Monday, September 12, 2011



The Man Who Loved Slow Tomatoes 


by Michael Constantine






Mario Balzic is the police chief in one of those small coal-mining towns in Pennsylvania where the mines have all but closed and the people are leading hardscrabble lives in a changed economy. This is a tale for any time. Balzic feels he knows the people on his turf like the back of his hand. So he is a little surprised when a woman he knew as a child begins to repeatedly call the police station because her husband is missing. He recognizes that she has problems and he feels a little guilty because he has not seen her for so long.




The story begins with a gift of out of season tomatoes and progresses to a heart rending losing situation because of the hidebound attitudes that are built into a way of life.This case turns out to be a little like one of Balzic’s Pittsburgh Pirate’s baseball games, sometimes you do everything you are supposed to do and things still go against you.
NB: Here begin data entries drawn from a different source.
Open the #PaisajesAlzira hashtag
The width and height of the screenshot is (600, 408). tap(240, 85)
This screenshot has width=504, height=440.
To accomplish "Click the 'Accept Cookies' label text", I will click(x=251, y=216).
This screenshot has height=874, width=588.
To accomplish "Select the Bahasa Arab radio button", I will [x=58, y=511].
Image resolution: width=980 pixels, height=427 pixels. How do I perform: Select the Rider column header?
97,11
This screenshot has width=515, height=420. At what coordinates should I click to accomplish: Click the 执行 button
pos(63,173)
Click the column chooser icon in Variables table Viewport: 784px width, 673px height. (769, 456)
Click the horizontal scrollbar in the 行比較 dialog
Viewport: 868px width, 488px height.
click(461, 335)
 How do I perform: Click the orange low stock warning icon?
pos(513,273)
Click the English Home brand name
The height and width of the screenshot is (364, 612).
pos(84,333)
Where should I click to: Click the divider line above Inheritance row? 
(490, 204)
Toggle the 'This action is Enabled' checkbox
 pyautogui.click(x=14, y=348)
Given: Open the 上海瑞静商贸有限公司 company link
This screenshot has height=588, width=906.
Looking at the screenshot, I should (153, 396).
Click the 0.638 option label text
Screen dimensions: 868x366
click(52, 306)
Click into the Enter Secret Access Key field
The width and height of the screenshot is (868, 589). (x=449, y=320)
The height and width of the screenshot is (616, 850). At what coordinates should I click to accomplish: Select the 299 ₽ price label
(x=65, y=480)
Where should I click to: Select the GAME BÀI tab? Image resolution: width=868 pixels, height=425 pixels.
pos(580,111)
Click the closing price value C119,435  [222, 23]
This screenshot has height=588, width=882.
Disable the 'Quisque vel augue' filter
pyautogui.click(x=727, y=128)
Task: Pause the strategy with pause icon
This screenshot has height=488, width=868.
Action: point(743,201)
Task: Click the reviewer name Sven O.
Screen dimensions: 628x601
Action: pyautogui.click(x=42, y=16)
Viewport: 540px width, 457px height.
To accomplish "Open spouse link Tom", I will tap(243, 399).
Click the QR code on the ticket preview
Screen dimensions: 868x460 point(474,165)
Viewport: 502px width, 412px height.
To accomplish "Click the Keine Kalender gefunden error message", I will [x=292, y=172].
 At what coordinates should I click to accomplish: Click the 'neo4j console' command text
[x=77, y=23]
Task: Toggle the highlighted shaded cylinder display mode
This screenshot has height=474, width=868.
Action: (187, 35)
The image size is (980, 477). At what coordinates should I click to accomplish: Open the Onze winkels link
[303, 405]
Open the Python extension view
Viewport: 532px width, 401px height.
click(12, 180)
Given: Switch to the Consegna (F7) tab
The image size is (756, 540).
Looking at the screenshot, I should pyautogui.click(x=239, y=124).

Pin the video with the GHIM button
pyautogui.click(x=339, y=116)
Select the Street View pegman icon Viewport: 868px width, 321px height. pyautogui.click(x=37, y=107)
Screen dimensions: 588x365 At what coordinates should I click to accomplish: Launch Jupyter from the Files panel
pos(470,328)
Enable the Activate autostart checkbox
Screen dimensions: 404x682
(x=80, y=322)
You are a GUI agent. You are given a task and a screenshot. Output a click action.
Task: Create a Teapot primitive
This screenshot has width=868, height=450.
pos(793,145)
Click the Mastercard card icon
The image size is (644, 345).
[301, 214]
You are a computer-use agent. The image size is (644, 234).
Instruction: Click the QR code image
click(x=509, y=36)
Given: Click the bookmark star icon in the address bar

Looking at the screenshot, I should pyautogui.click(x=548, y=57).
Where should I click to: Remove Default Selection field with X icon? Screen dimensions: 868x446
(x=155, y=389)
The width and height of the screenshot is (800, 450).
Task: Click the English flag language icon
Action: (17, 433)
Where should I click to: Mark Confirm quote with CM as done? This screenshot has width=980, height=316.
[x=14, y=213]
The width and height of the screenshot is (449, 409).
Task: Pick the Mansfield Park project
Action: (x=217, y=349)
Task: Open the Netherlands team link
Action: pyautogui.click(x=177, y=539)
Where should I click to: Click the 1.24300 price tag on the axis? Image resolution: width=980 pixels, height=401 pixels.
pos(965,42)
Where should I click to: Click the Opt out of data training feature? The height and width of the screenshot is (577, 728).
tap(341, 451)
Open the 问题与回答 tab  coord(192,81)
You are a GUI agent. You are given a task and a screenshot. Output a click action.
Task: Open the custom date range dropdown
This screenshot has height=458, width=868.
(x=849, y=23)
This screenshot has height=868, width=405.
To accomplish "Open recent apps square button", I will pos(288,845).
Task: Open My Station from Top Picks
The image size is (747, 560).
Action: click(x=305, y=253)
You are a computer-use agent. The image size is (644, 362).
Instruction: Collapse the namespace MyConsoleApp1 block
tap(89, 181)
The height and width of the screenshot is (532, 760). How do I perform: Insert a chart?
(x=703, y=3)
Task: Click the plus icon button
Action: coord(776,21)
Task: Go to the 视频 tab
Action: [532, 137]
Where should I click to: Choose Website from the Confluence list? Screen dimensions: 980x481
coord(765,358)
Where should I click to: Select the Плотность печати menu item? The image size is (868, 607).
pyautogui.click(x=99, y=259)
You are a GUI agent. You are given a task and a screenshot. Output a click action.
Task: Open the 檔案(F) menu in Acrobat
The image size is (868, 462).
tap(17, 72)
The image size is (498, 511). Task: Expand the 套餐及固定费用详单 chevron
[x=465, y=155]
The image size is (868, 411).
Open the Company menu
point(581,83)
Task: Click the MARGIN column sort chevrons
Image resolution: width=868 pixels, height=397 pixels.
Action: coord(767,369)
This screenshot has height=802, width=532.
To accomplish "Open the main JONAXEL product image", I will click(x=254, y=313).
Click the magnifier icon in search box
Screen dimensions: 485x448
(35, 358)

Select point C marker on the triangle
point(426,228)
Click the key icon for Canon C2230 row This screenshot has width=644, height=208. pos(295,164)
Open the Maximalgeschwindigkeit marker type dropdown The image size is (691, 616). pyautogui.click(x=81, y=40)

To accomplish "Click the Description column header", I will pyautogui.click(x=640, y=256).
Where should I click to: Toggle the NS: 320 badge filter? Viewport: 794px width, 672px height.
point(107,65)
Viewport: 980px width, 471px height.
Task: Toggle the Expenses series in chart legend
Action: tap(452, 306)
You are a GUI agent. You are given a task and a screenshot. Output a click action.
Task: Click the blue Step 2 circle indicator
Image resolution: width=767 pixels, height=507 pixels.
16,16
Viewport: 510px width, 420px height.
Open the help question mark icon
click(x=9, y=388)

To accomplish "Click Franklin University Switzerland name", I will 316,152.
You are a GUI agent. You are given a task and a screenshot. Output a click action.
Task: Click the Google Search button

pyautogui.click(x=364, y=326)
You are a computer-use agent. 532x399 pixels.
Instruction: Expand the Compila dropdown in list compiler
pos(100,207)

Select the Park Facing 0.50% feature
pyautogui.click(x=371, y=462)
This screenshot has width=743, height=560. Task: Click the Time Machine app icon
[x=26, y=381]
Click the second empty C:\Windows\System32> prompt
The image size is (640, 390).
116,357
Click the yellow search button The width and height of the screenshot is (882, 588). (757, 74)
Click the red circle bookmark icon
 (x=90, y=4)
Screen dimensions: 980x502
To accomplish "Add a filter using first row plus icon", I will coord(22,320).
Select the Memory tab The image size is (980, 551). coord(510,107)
Baseball is the only game where the keep a record of the errors. This is a wonderful series and Balzic is a low-key but very astute sleuth who loves his family, his wine and his town. 




The first in the series, written in 1972 is the The Rocksburg Railroad Murders named after the town in which Balzic lives. In this debut Mario who is half Czech and half Italian and understands subtlety suspects immediately who the killer is, but knows that unless this case is handled with delicacy it will blow up in his face like TNT.




In these books there is a psychological aspect that is very basic. Mario Balzic uses psychology in one way or another all day long.  He counsels a young policeman on the way to go into a stranger's home who is afraid and also resistant to the police presence. Make yourself handicapped is how he puts it. If you show a person that you have human weaknesses and frailties like any other person, rather than barging in like powerful tank, they will open up to you. In one interview he asks for an aspirin for an imaginary ache and this eases the interviewee's concerns.


This book may be one of Constantine's best, but the series is well worth reading.